(Dataset entries)
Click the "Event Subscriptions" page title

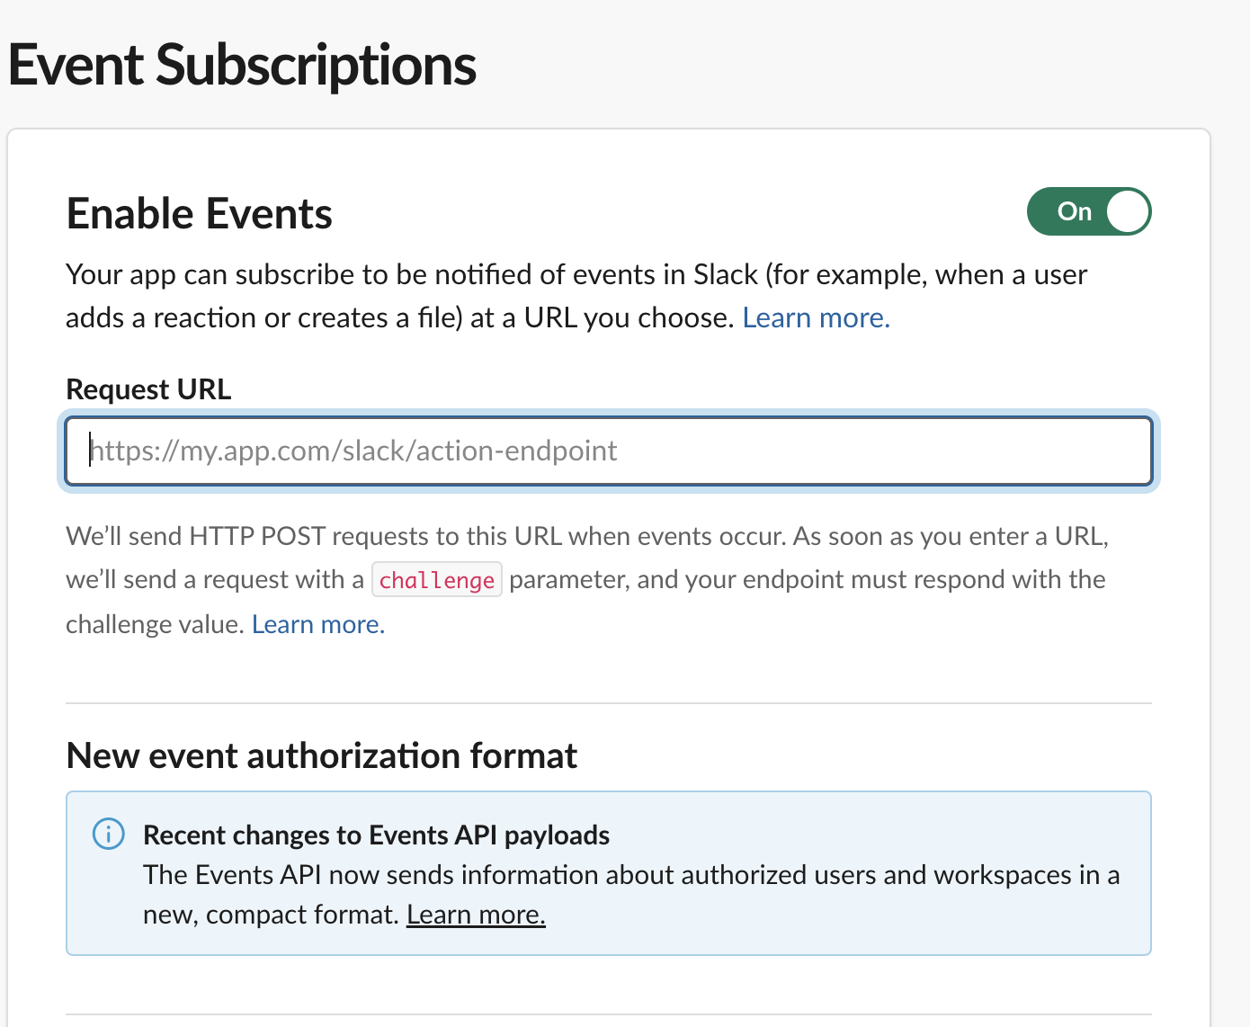243,66
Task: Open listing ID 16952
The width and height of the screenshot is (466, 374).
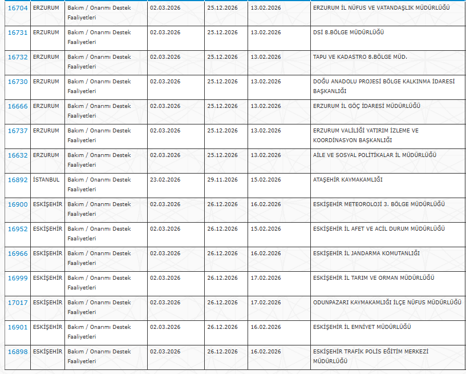Action: point(17,229)
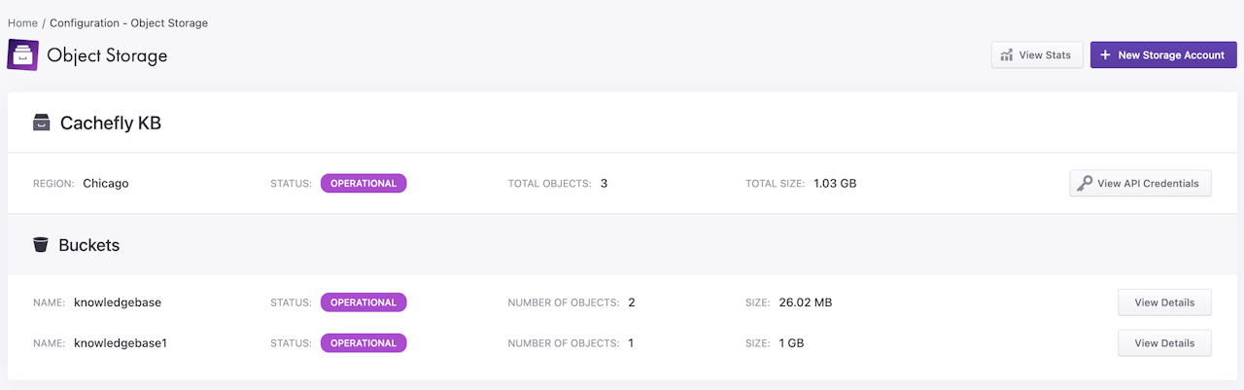The height and width of the screenshot is (390, 1244).
Task: Click the knowledgebase bucket Operational badge
Action: click(363, 302)
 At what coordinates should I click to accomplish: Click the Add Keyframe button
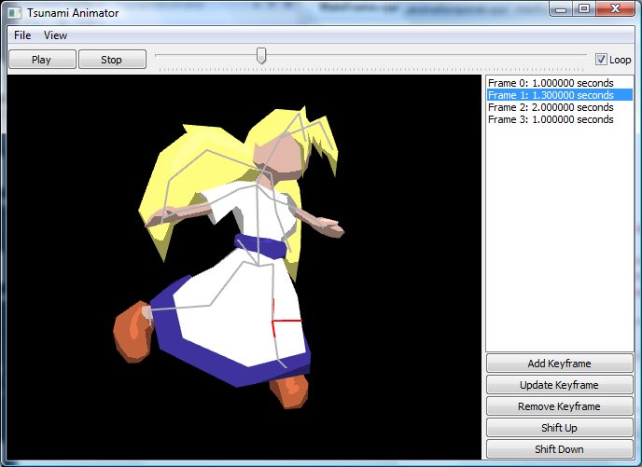coord(559,364)
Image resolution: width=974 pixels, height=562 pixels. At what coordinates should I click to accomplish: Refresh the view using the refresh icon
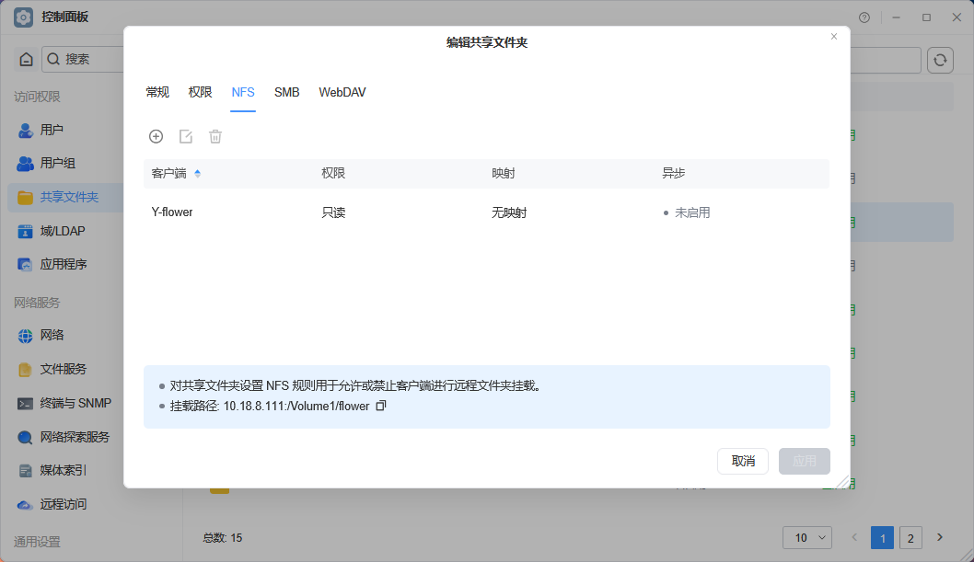[x=939, y=59]
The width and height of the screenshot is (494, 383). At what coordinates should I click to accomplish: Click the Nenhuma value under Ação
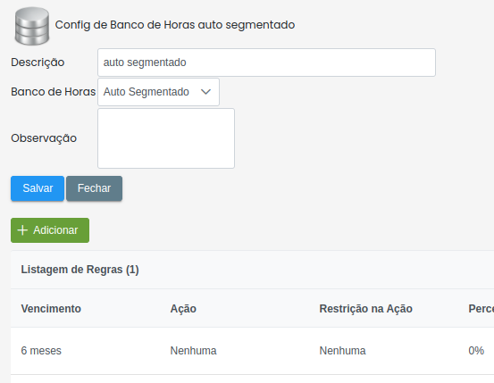coord(194,351)
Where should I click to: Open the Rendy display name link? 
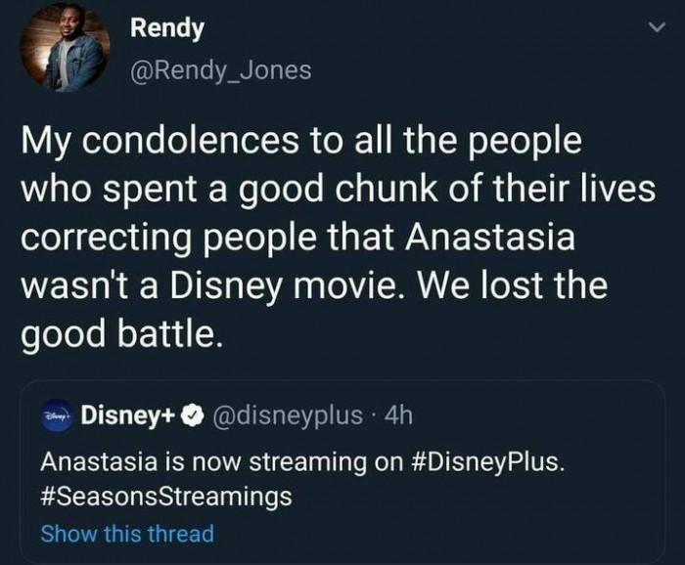click(167, 28)
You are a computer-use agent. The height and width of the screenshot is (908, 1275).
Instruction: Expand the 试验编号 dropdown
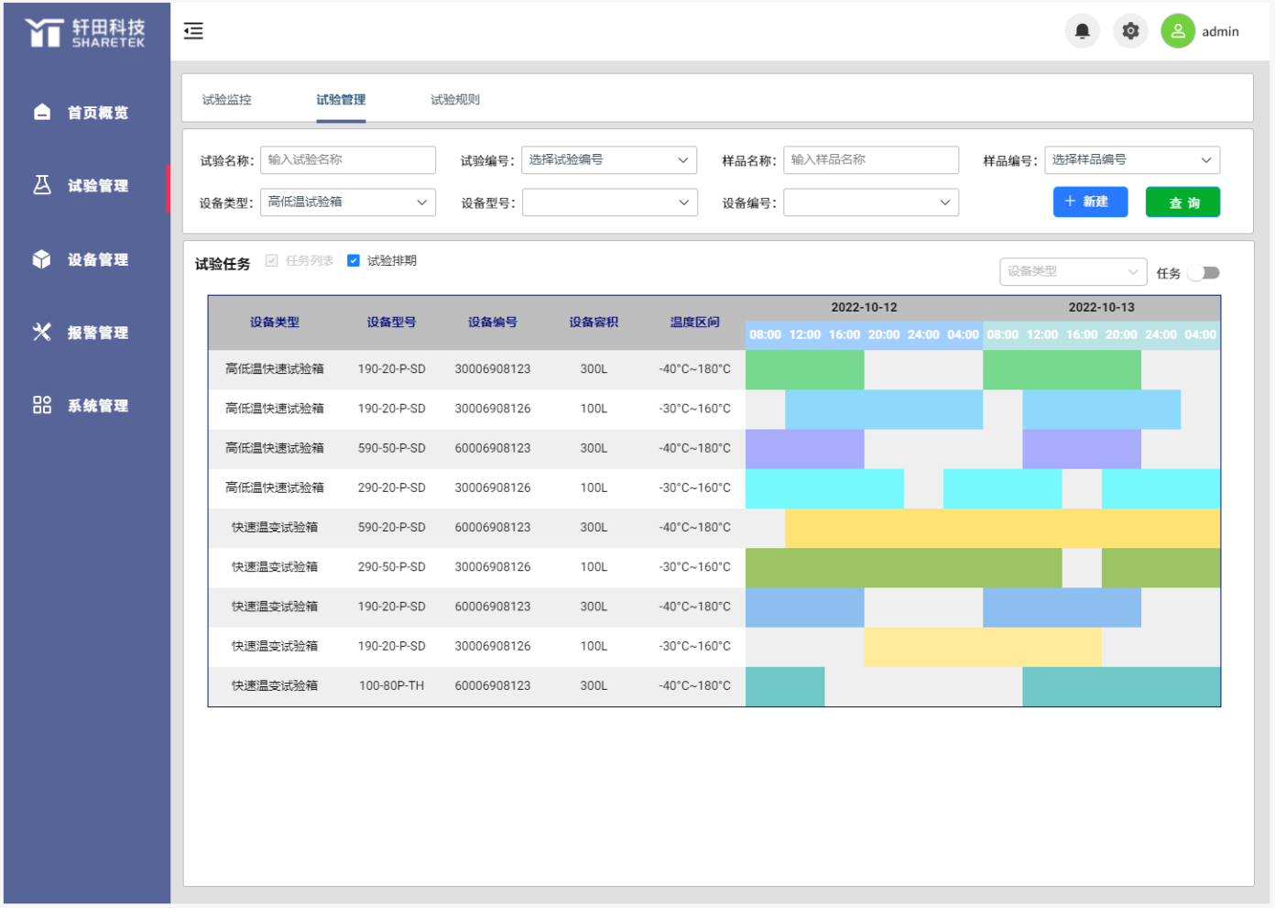click(609, 160)
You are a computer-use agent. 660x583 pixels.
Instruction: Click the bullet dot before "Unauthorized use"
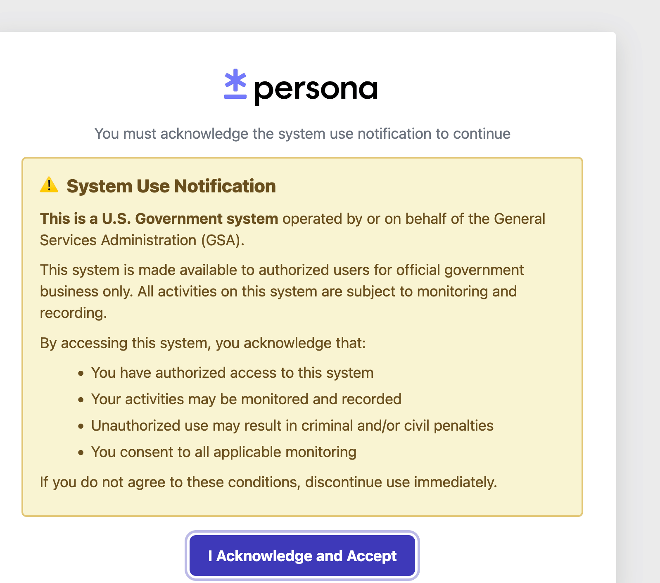pos(81,427)
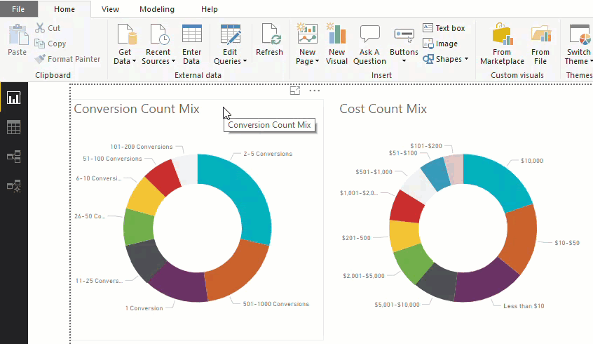593x344 pixels.
Task: Open Relationships view in left sidebar
Action: pyautogui.click(x=13, y=157)
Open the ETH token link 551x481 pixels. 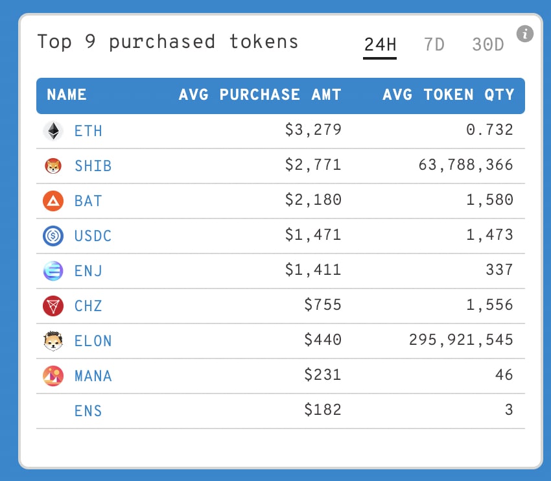click(x=88, y=131)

**Problem details:**
When you reach the line containing "The width and height of the screenshot is (494, 383)." in the entries above, begin restating word for word, and stop once the line containing "You are a computer-use agent. 660x583 pixels." has been given. Omit the pictures.

**Finished exercise:**
The width and height of the screenshot is (494, 383). At what coordinates should I click to accomplish: Click the Nenhuma value under Ação
coord(194,351)
Where should I click to: Open the Rendy display name link? 
click(167, 28)
You are a computer-use agent. The height and width of the screenshot is (908, 1275).
Instruction: Expand the 试验编号 dropdown
click(609, 160)
You are a computer-use agent. 660x583 pixels.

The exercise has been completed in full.